車室內沒有一絲光亮,加上車窗貼著強遮光隔熱膜,隔熱膜將外界的視線完全阻擋在外,使得從外面根本不能窺探到車內的情況。
鄭黔躊躇著上前,走進路燈照不見的那一小片區域。他打好一張解釋草稿,像個要找老師背誦的學生,低眉垂眸且頗為惴惴不安的繞到副駕駛拉了下門。
“……”
車門紋絲不動,沒開,明顯是上了鎖。但第六感告訴他裡面絕對坐著人。
又拉了一次,還是沒開。
鄭黔默默垂下手,欲哭無淚。都不讓上車了,看來是真的造了個誤會出來。
真不聽他解釋啊。
鄭黔不願離開,曲起指節輕輕敲了敲玻璃。
有誤會還是當下解決的好,不然等它隨著時間發酵到無法挽回後就算是夫妻也得散,更別說他們現在剛剛形成的床伴關係了。
他站在車門旁,夜的黑瀰漫在周身。吹來一陣風,枝頭的樹葉搖曳的厲害。
半分鐘後重新把發僵的手握上車門把手,抿唇稍微用力。
值得慶幸的是車門已經開了鎖,被成功拉開時發出一聲沉響。這聲響在沉寂的夜裡是那麼的悅耳,鄭黔心裡的重石驟然減了斤兩,不過尚未完全落地。
車頂中央的照明燈隨著車門被開啟自動亮起,驅散了車室裡的黑暗。
唐黎果真坐在裡面。不過他正拿著手機打字,眼鏡鏡面反著螢幕光,看起來是在回覆工作上的訊息。知道門被開啟後頭也沒抬,他就這麼晾著對方。
時間一分一秒流逝,過了好久。處理完手頭上的事唐黎才掀眼將目光投給鄭黔,“不進來?”
他看著對方上了車,沒問其他的,只是伸手把儲物格里的東西拿出來,淡淡陳述了自己驅車到這裡的原因。“你的東西落我家裡了。”
“哦。”鄭黔看著他被籠罩著的不明情愫的眉眼,接過自己那半包煙和打火機。“……今天沒加班?好早啊。”

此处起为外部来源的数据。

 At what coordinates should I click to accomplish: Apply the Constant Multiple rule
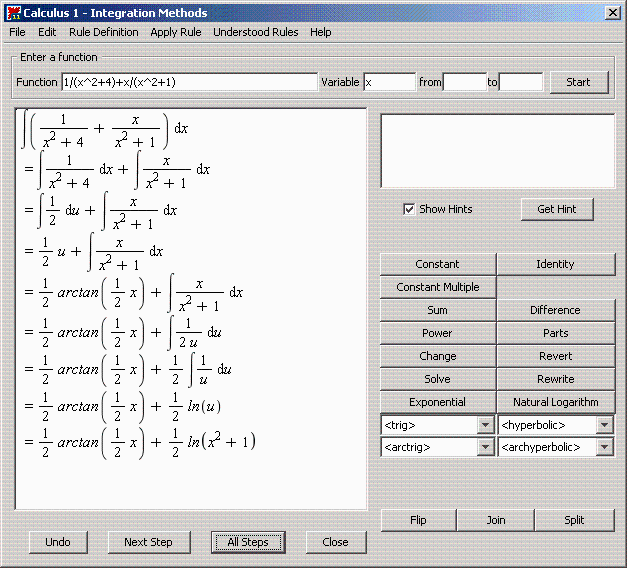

“九點半,不早了。本來想找你辦點事兒的,但想了想還是算了吧。”
“別算了啊,什麼事?我這幾天都清閒的很,有時間。”鄭黔喉嚨一緊,趕忙開口。
“不了,怕你力不從心。”
唐黎繫上安全帶,並未打火。他的一半側臉隱在暗處,沒怎麼用正眼看對方。“鄭老師下車吧,我要回家了。”
“……”鄭黔聞言手指驀地用力,把煙盒捏皺了。
不想下車,也不想讓他走。
透過車窗看外面,景色一覽無餘。玻璃膜單向透視,從外面看不見裡面,反過來倒是無比清晰。
“……我和那個女孩兒是第一次見。她是我認識的一個大爺的親戚,剛大學畢業拿了教資,還沒正式進入社會。她今天正好路過我家門口,想請教我一些事。所以我就下樓和她見了一面…我們之間連朋友都算不上的。”

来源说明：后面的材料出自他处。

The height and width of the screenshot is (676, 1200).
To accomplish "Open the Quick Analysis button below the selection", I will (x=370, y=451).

唐黎垂著眸,不動聲色的摩挲著手指,面上雲淡風輕,似乎根本沒在意這件事。等鄭黔說完他才小幅度的彎了彎嘴角,眼底溫度不升:“鄭老師在說什麼?我剛到,沒見到什麼女孩兒。”
“……”
鄭黔無奈,知道他沒信自己。“去我家坐會兒。”
“下次吧,沒帶套。”唐黎靠著椅背,莫測的瞳眸稍動。
“…咱們倆之間只有這檔子事兒嗎,不能聊聊天?冰箱裡有水果,我給你榨果汁喝。”
唐黎望著愈加深沉的夜色突然很想笑。這個人是把他當小孩兒了嗎,拿吃的喝的留他。
“謝謝,不過我不是很有胃口。”
鄭黔搭在腿上的手蜷起,半晌才半帶著妥協道:“這條街就有便利店,我去買套。你今晚留下來睡?”